Esha Singh rises to the challenge to clinch a magical silver
The 18-year-old had already clinched a team gold with Bhaker and Sangwan but the individual medal was the icing on the cake
Esha Singh loves to cook and dance; she is even carrying a rice cooker in Hangzhou to cook some homemade food. On Wednesday, with the heat on in the sanitised Fuyang Yinhu Sports Centre range, she conjured a perfect recipe for a medal and danced her way from mid-table to the top two to continue her fairytale rise.
That it happened in the company of Manu Bhaker, her much experienced and accomplished compatriot, also spoke of the proverbial passing of the baton between the two youngsters. As lights dimmed and spectators' galleries emptied, Bhaker quietly packed her stuff, sobbing. Two lanes to her left, Singh quietly sipped some water as coach Ronak Pandit spoke to her. It was an oddly poignant moment as two athletes, at varying stages of their careers and at diametrically opposing ends of the emotional see-saw, went about their business.
Singh, meanwhile, smiled shyly in the incandescence of the silver sheen. It was a just reward for the 18-year-old from Hyderabad who clawed her way from a joint fourth place to the eventual second in a space of 15 shots -- between the seventh and ninth series -- where she hit the target 14 times.
Having had a bad opening series where she registered only two hits, Singh roared back with a 5/5 in the third, seventh, and ninth series. No other shooter shot as many perfect series, including the eventual gold medallist Rui Liu from China who managed it twice. The 34 that Singh shot in the final equalled Rahi Sarnobat's Asian Games record but a relentless Rui finished with 38 hits from a possible 50 to reset the mark.
Having dabbled in badminton early -- her parents even took her to Pullela Gopichand who sent her back because he thought she was too young -- Singh took to shooting at the age of nine when she accompanied her father to a shooting range in Gachibowli Academy. "I think it was the crack of the shotguns that fascinated her. Gradually, she moved to pistol," Sachin, her father, said.

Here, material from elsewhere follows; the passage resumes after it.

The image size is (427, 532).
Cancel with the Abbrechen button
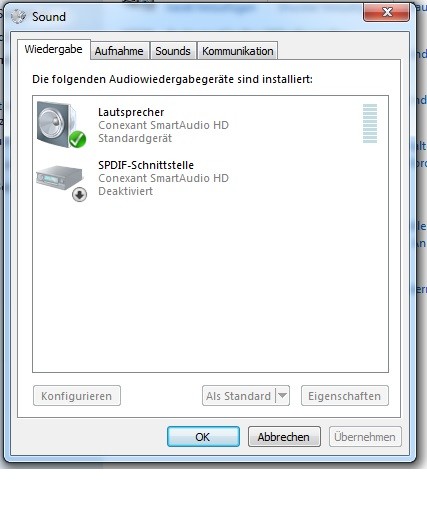point(284,437)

Once she took to pistols though, there was no looking back. Over the past couple of years, she has established herself as a worthy challenger to Bhaker, winning medals in both (10m and 25m) events and even displacing Bhaker from the 10m team.
On Wednesday, Singh showed she was ready for the big league when the match was stopped for 10 minutes after Korea's Jiin Yang complained of a missed shot in the sixth series. At that stage, Singh was in joint fourth with Bhaker. As the technical officials sorted out the issue, Singh used the time to regroup.
"That was an advantage. I like having a break during the finals. The break relaxed my muscles and helped me collect my thoughts," she said. The result was a 5/5 in the next series for Singh even as Bhaker (3/5) was eliminated and Yang, perhaps distracted by the missed shot, registered only one shot. Singh then shot a 4/5 to close the gap with Rui. The six-point deficit with the Chinese in the sixth series now stood at three points. Singh cut down another point with another perfect series but even a three-point series was enough to secure a gold for the Chinese.
Bhaker, meanwhile, was left to rue another failed Asian Games campaign. The 21-year-old topped the qualification (590) and stayed with Singh in the fourth position till the end of the sixth series, but a 3/5 in the next meant she bowed out in fifth place. It was 2018 Asiad redux for the youngster who had entered the final with a world record qualifying score but finished sixth in the final.
"At least I finished a position better than 2018," she said with a resigned smile. "The memories are just coming back. Someday, I will win a final. Hopefully, that someday is soon."
Hangzhou 2023 adds to the growing list of Bhaker's implosions in the big finals.
"There surely is a mental issue as far as finals are concerned. I wouldn't call it a failure, but there are areas that need to be worked on. We shall sit and analyse this match in the debrief," coach Pandit, who accompanied Bhaker to Tokyo Olympics where she couldn't make any of the two individual finals, said.
Earlier, the trio of Singh, Bhaker, and Rhythm Sangwan started the day with a bang, shooting the 25m team gold. The Indians shot 1759 in the final, followed by China (1756), and South Korea (1742). While the team event is not an Olympic category, it does give an ample peek into the overall health of the discipline as teams need to field three shooters.
"The fact that we have done well in team as well as individual disciplines speaks a lot about our depth and quality. Indian shooting is blessed with some amazing kids and all of us are now geared towards the Paris Olympics," said Pierre Beauchamp, the team's High Performance Director.
Singh will now accompany Divya TS and Palak in the 10m air pistol competitions leaving Bhaker with another major debacle to chew up on.